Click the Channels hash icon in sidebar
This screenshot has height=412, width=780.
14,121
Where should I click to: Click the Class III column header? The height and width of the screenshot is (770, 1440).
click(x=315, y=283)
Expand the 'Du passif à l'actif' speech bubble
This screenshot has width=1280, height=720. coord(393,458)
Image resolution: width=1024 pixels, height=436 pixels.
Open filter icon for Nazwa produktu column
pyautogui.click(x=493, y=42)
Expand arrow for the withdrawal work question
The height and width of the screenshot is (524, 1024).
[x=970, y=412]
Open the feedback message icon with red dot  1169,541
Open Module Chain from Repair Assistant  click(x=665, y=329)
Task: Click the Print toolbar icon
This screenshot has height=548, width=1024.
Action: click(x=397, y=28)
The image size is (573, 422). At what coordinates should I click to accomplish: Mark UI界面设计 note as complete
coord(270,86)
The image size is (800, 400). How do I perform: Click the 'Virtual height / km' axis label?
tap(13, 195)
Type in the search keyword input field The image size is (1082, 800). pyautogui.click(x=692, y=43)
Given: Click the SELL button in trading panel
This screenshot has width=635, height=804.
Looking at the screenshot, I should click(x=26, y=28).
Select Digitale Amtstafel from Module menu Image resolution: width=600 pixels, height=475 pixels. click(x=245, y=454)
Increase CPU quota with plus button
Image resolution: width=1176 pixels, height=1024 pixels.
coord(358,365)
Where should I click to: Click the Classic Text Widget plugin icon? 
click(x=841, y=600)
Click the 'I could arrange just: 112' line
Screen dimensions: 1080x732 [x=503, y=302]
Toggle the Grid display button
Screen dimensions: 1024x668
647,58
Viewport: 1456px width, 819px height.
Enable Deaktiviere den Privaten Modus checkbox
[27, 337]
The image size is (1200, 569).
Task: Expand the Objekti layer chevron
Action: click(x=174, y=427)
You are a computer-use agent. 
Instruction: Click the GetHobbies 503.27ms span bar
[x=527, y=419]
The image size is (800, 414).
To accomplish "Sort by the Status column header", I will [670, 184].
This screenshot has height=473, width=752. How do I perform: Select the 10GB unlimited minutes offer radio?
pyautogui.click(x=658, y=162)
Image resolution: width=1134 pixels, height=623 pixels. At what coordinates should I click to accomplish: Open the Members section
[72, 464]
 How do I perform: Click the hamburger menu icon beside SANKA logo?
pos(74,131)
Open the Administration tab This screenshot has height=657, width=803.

========================

# Directions
Render the listing above as a JSON list of strings, one string per line, skipping any blank lines.

# Result of the exercise
[
  "Click the Channels hash icon in sidebar",
  "This screenshot has height=412, width=780.",
  "14,121",
  "Where should I click to: Click the Class III column header? The height and width of the screenshot is (770, 1440).",
  "click(x=315, y=283)",
  "Expand the 'Du passif à l'actif' speech bubble",
  "This screenshot has width=1280, height=720. coord(393,458)",
  "Image resolution: width=1024 pixels, height=436 pixels.",
  "Open filter icon for Nazwa produktu column",
  "pyautogui.click(x=493, y=42)",
  "Expand arrow for the withdrawal work question",
  "The height and width of the screenshot is (524, 1024).",
  "[x=970, y=412]",
  "Open the feedback message icon with red dot  1169,541",
  "Open Module Chain from Repair Assistant  click(x=665, y=329)",
  "Task: Click the Print toolbar icon",
  "This screenshot has height=548, width=1024.",
  "Action: click(x=397, y=28)",
  "The image size is (573, 422). At what coordinates should I click to accomplish: Mark UI界面设计 note as complete",
  "coord(270,86)",
  "The image size is (800, 400). How do I perform: Click the 'Virtual height / km' axis label?",
  "tap(13, 195)",
  "Type in the search keyword input field The image size is (1082, 800). pyautogui.click(x=692, y=43)",
  "Given: Click the SELL button in trading panel",
  "This screenshot has width=635, height=804.",
  "Looking at the screenshot, I should click(x=26, y=28).",
  "Select Digitale Amtstafel from Module menu Image resolution: width=600 pixels, height=475 pixels. click(x=245, y=454)",
  "Increase CPU quota with plus button",
  "Image resolution: width=1176 pixels, height=1024 pixels.",
  "coord(358,365)",
  "Where should I click to: Click the Classic Text Widget plugin icon? ",
  "click(x=841, y=600)",
  "Click the 'I could arrange just: 112' line",
  "Screen dimensions: 1080x732 [x=503, y=302]",
  "Toggle the Grid display button",
  "Screen dimensions: 1024x668",
  "647,58",
  "Viewport: 1456px width, 819px height.",
  "Enable Deaktiviere den Privaten Modus checkbox",
  "[27, 337]",
  "The image size is (1200, 569).",
  "Task: Expand the Objekti layer chevron",
  "Action: click(x=174, y=427)",
  "You are a computer-use agent. ",
  "Instruction: Click the GetHobbies 503.27ms span bar",
  "[x=527, y=419]",
  "The image size is (800, 414).",
  "To accomplish \"Sort by the Status column header\", I will [670, 184].",
  "This screenshot has height=473, width=752. How do I perform: Select the 10GB unlimited minutes offer radio?",
  "pyautogui.click(x=658, y=162)",
  "Image resolution: width=1134 pixels, height=623 pixels. At what coordinates should I click to accomplish: Open the Members section",
  "[72, 464]",
  " How do I perform: Click the hamburger menu icon beside SANKA logo?",
  "pos(74,131)",
  "Open the Administration tab This screenshot has height=657, width=803."
]